- _EXERCISE OBJECTIVE_: Every line of the data must be retyped exactly as it stands.

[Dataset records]

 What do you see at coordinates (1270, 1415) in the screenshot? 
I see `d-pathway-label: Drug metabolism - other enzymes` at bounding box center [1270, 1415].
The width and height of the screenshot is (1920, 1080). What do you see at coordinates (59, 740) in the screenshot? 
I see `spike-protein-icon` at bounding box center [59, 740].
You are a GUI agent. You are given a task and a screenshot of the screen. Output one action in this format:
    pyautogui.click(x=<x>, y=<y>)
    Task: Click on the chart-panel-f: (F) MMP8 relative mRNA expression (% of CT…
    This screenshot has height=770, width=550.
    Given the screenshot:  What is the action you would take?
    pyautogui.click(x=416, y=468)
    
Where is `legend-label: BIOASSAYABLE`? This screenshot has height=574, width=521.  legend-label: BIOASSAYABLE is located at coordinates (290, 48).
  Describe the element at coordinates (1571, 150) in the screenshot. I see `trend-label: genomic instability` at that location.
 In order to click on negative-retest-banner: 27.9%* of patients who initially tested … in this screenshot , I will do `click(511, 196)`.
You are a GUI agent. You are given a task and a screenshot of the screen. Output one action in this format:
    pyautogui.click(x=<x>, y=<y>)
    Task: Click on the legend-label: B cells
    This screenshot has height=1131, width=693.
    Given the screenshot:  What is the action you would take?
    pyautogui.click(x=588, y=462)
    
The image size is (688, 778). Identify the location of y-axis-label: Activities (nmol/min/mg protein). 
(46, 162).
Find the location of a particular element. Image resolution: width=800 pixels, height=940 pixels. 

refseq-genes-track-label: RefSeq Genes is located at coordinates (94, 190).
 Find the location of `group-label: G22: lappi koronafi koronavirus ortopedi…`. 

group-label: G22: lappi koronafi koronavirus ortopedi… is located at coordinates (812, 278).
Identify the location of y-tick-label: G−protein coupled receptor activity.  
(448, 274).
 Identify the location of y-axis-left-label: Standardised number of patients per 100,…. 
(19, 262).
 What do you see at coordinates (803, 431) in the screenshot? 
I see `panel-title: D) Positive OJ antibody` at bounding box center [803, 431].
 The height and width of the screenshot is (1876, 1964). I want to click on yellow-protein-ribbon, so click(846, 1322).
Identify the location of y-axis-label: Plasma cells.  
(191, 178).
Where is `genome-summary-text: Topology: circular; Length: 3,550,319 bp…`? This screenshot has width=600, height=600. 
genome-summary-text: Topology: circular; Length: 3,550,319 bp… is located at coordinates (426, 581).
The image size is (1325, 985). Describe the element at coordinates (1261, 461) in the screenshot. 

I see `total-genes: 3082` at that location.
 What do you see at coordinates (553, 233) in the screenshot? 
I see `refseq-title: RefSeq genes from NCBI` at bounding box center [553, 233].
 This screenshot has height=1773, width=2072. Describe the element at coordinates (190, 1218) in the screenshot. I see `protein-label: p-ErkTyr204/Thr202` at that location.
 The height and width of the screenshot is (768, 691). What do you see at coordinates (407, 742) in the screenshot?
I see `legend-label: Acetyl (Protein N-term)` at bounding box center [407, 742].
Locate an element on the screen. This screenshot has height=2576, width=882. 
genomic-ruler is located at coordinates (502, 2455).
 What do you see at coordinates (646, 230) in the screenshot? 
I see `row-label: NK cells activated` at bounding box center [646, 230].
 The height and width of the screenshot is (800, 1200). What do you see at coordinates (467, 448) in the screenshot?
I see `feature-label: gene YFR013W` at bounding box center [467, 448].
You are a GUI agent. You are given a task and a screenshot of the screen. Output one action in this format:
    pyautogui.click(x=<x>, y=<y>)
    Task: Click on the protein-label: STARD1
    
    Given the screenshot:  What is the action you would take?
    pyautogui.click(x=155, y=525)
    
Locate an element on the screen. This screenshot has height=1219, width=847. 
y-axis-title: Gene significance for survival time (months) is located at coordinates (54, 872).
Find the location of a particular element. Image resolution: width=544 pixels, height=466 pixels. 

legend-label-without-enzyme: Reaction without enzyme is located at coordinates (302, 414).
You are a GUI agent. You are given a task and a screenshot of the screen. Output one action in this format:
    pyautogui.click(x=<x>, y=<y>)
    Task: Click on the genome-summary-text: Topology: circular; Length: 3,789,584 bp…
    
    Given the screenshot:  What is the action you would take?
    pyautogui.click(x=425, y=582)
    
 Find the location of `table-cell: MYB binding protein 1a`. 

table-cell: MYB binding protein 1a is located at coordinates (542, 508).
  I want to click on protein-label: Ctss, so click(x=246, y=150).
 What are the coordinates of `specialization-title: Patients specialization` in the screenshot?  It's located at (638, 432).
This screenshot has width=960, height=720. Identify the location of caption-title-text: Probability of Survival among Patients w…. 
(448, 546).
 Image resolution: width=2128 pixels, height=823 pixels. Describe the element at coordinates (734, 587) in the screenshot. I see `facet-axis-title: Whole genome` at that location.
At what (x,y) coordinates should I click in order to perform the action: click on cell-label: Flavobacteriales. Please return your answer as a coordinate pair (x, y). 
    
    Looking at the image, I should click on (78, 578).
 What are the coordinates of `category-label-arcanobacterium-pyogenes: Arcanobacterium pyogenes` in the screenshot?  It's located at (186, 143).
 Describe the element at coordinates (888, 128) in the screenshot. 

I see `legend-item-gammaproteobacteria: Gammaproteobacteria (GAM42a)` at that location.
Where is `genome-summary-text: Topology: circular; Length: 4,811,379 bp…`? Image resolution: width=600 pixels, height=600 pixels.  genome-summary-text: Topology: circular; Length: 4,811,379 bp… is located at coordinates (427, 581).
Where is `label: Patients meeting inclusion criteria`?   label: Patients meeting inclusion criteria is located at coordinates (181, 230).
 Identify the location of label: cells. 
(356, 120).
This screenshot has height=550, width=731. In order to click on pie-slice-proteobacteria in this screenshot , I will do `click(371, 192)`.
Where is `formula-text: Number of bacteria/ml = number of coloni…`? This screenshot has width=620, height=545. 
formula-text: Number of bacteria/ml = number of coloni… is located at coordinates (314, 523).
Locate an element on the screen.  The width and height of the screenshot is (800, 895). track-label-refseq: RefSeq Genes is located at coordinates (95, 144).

- _WRITTEN SOLUTION_:
 What do you see at coordinates (1270, 1415) in the screenshot? 
I see `d-pathway-label: Drug metabolism - other enzymes` at bounding box center [1270, 1415].
The width and height of the screenshot is (1920, 1080). What do you see at coordinates (59, 740) in the screenshot? 
I see `spike-protein-icon` at bounding box center [59, 740].
You are a GUI agent. You are given a task and a screenshot of the screen. Output one action in this format:
    pyautogui.click(x=<x>, y=<y>)
    Task: Click on the chart-panel-f: (F) MMP8 relative mRNA expression (% of CT…
    This screenshot has height=770, width=550.
    Given the screenshot:  What is the action you would take?
    pyautogui.click(x=416, y=468)
    
Where is `legend-label: BIOASSAYABLE`? This screenshot has height=574, width=521.  legend-label: BIOASSAYABLE is located at coordinates (290, 48).
  Describe the element at coordinates (1571, 150) in the screenshot. I see `trend-label: genomic instability` at that location.
 In order to click on negative-retest-banner: 27.9%* of patients who initially tested … in this screenshot , I will do `click(511, 196)`.
You are a GUI agent. You are given a task and a screenshot of the screen. Output one action in this format:
    pyautogui.click(x=<x>, y=<y>)
    Task: Click on the legend-label: B cells
    This screenshot has height=1131, width=693.
    Given the screenshot:  What is the action you would take?
    pyautogui.click(x=588, y=462)
    
The image size is (688, 778). Identify the location of y-axis-label: Activities (nmol/min/mg protein). 
(46, 162).
Find the location of a particular element. Image resolution: width=800 pixels, height=940 pixels. 

refseq-genes-track-label: RefSeq Genes is located at coordinates (94, 190).
 Find the location of `group-label: G22: lappi koronafi koronavirus ortopedi…`. 

group-label: G22: lappi koronafi koronavirus ortopedi… is located at coordinates (812, 278).
Identify the location of y-tick-label: G−protein coupled receptor activity.  
(448, 274).
 Identify the location of y-axis-left-label: Standardised number of patients per 100,…. 
(19, 262).
 What do you see at coordinates (803, 431) in the screenshot? 
I see `panel-title: D) Positive OJ antibody` at bounding box center [803, 431].
 The height and width of the screenshot is (1876, 1964). I want to click on yellow-protein-ribbon, so click(846, 1322).
Identify the location of y-axis-label: Plasma cells.  
(191, 178).
Where is `genome-summary-text: Topology: circular; Length: 3,550,319 bp…`? This screenshot has width=600, height=600. 
genome-summary-text: Topology: circular; Length: 3,550,319 bp… is located at coordinates (426, 581).
The image size is (1325, 985). Describe the element at coordinates (1261, 461) in the screenshot. 

I see `total-genes: 3082` at that location.
 What do you see at coordinates (553, 233) in the screenshot? 
I see `refseq-title: RefSeq genes from NCBI` at bounding box center [553, 233].
 This screenshot has height=1773, width=2072. Describe the element at coordinates (190, 1218) in the screenshot. I see `protein-label: p-ErkTyr204/Thr202` at that location.
 The height and width of the screenshot is (768, 691). What do you see at coordinates (407, 742) in the screenshot?
I see `legend-label: Acetyl (Protein N-term)` at bounding box center [407, 742].
Locate an element on the screen. This screenshot has height=2576, width=882. 
genomic-ruler is located at coordinates (502, 2455).
 What do you see at coordinates (646, 230) in the screenshot? 
I see `row-label: NK cells activated` at bounding box center [646, 230].
 The height and width of the screenshot is (800, 1200). What do you see at coordinates (467, 448) in the screenshot?
I see `feature-label: gene YFR013W` at bounding box center [467, 448].
You are a GUI agent. You are given a task and a screenshot of the screen. Output one action in this format:
    pyautogui.click(x=<x>, y=<y>)
    Task: Click on the protein-label: STARD1
    
    Given the screenshot:  What is the action you would take?
    pyautogui.click(x=155, y=525)
    
Locate an element on the screen. This screenshot has height=1219, width=847. 
y-axis-title: Gene significance for survival time (months) is located at coordinates (54, 872).
Find the location of a particular element. Image resolution: width=544 pixels, height=466 pixels. 

legend-label-without-enzyme: Reaction without enzyme is located at coordinates (302, 414).
You are a GUI agent. You are given a task and a screenshot of the screen. Output one action in this format:
    pyautogui.click(x=<x>, y=<y>)
    Task: Click on the genome-summary-text: Topology: circular; Length: 3,789,584 bp…
    
    Given the screenshot:  What is the action you would take?
    pyautogui.click(x=425, y=582)
    
 Find the location of `table-cell: MYB binding protein 1a`. 

table-cell: MYB binding protein 1a is located at coordinates (542, 508).
  I want to click on protein-label: Ctss, so click(x=246, y=150).
 What are the coordinates of `specialization-title: Patients specialization` in the screenshot?  It's located at (638, 432).
This screenshot has width=960, height=720. Identify the location of caption-title-text: Probability of Survival among Patients w…. 
(448, 546).
 Image resolution: width=2128 pixels, height=823 pixels. Describe the element at coordinates (734, 587) in the screenshot. I see `facet-axis-title: Whole genome` at that location.
At what (x,y) coordinates should I click in order to perform the action: click on cell-label: Flavobacteriales. Please return your answer as a coordinate pair (x, y). 
    
    Looking at the image, I should click on (78, 578).
 What are the coordinates of `category-label-arcanobacterium-pyogenes: Arcanobacterium pyogenes` in the screenshot?  It's located at (186, 143).
 Describe the element at coordinates (888, 128) in the screenshot. 

I see `legend-item-gammaproteobacteria: Gammaproteobacteria (GAM42a)` at that location.
Where is `genome-summary-text: Topology: circular; Length: 4,811,379 bp…`? Image resolution: width=600 pixels, height=600 pixels.  genome-summary-text: Topology: circular; Length: 4,811,379 bp… is located at coordinates (427, 581).
Where is `label: Patients meeting inclusion criteria`?   label: Patients meeting inclusion criteria is located at coordinates (181, 230).
 Identify the location of label: cells. 
(356, 120).
This screenshot has height=550, width=731. In order to click on pie-slice-proteobacteria in this screenshot , I will do `click(371, 192)`.
Where is `formula-text: Number of bacteria/ml = number of coloni…`? This screenshot has width=620, height=545. 
formula-text: Number of bacteria/ml = number of coloni… is located at coordinates (314, 523).
Locate an element on the screen.  The width and height of the screenshot is (800, 895). track-label-refseq: RefSeq Genes is located at coordinates (95, 144).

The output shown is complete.